If there's one thing we hope you have learned from reading the posts here at Under Lock & Key, it's that you must take time to learn what your trade secrets are. After all, when your business partner, vendor, or former employee makes use of business information that you believe is a secret, you're not going to be able to sue unless you can provide the details of what that information is and why it is a secret. We've said it many times (see, for example, Three Steps Business Leaders Must Take To Protect Valuable Information).

A federal court in Illinois recently confirmed this very point, this time in the context of a business plan. In Globaltap LLC v. Elkay Mfg. Co., 2015 U.S. Dist. LEXIS 704 (N.D. Ill. 2015), an entity that designed outdoor water bottle filling stations found itself crossways with the entity that was supposed to manufacture and sell such stations. GlobalTap, the former, believed Elkay, the latter, stole its business plan, a 101-page document that contained GlobalTap's ′Market Opportunity and Business Concept,′′ ′′Marketing Plan,′′ ′′Operating Plan,′′ ′′Financial Projections,′′ and information concerning GlobalTap's corporate and municipal partners.

Unfortunately, GlobalTap's arguments about its business plan didn't hold water. Here's what the court said in ruling against GlobalTap:

a plaintiff cannot state a claim for trade secret protection . . . by simply producing long lists of general areas of information which contain unidentified trade secrets.

A plaintiff pursuing a trade secret claim must do more than just identify a kind of technology and then invite the court to hunt through the details in search of items meeting the statutory definition.

To sustain a trade secrets claim a party must do more than simply persist in the blunderbuss statement that ’Everything you got from us was a trade secret’ . . . That view is wrong as a matter of law.

Plainly, much of the information contained in that Plan is not a GlobalTap trade secret. For example, the Business Plan includes statistics on ′′global water issues′′ from the Blue Planet Run Foundation, such as the fact that ′′unsafe drinking water is the world’s leading cause of death′′ and that ′′one in six of all humans, lack safe drinking water.′′

Another page provides examples of governments around the world that have regulated bottled water.
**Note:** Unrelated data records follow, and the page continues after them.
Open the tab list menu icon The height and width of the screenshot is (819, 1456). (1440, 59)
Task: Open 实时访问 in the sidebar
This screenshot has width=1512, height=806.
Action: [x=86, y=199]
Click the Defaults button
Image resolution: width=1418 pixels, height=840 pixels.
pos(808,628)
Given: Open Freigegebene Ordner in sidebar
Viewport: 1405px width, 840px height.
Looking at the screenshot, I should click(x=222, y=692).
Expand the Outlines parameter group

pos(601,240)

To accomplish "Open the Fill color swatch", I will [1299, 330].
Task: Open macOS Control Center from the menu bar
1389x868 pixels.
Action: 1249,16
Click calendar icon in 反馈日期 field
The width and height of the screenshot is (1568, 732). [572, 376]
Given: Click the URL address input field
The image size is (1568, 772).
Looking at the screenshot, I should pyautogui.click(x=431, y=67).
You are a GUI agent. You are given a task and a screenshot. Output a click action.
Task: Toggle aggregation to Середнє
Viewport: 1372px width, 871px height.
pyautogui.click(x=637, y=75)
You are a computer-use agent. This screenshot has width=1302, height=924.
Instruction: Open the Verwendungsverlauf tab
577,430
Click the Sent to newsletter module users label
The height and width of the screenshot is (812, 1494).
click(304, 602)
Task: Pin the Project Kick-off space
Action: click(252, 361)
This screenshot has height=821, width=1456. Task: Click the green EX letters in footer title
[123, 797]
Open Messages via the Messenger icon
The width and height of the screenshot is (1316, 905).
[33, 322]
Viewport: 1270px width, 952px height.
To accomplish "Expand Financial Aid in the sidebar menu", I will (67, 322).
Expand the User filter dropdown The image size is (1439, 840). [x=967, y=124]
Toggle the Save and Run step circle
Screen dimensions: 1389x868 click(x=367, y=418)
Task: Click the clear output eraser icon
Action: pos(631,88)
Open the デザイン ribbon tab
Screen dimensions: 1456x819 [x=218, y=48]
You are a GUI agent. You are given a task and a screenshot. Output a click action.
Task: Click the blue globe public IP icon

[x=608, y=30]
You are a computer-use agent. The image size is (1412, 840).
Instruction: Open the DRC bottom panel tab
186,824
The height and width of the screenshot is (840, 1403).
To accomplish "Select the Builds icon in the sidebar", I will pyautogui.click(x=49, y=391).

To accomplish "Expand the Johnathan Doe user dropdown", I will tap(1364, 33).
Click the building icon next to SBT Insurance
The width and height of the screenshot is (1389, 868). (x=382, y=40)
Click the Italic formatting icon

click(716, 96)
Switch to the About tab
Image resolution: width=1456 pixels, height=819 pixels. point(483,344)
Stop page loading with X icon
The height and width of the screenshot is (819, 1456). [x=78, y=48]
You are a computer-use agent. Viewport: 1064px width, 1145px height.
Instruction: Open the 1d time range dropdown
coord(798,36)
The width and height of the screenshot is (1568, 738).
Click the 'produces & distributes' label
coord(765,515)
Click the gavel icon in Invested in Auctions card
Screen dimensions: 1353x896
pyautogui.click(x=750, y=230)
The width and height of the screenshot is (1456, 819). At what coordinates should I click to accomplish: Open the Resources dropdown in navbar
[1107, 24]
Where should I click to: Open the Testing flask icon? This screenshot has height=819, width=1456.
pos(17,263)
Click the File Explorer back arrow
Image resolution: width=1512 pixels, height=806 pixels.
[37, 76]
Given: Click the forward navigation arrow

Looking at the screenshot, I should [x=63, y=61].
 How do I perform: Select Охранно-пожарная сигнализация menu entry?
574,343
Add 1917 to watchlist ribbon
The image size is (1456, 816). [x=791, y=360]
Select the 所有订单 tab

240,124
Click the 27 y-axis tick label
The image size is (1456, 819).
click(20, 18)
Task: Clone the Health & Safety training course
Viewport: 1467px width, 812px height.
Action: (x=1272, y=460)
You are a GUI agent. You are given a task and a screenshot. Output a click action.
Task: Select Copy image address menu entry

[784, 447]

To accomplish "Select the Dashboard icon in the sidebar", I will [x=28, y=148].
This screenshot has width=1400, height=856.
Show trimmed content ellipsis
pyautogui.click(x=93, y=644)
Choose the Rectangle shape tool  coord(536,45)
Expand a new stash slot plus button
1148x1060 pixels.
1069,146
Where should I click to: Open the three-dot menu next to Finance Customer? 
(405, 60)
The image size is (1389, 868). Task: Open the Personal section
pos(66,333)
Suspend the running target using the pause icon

Finally, another page includes a cartoon sourced from ′′cartoonstock.com.′′

GlobalTap has merely pointed to the 101-page Business Plan and invited the court to hunt through the details in search of items meeting the statutory definition.

There may well be trade secrets within the 101-page Business Plan, but it was Plaintiff’s burden to identify those secrets and it has repeatedly failed to do so.

Fortunately, for GlobalTap, it did provide sufficient details about the actual filling station for the rest of its claim to proceed, and that part of the case will presumably go to trial in the coming months.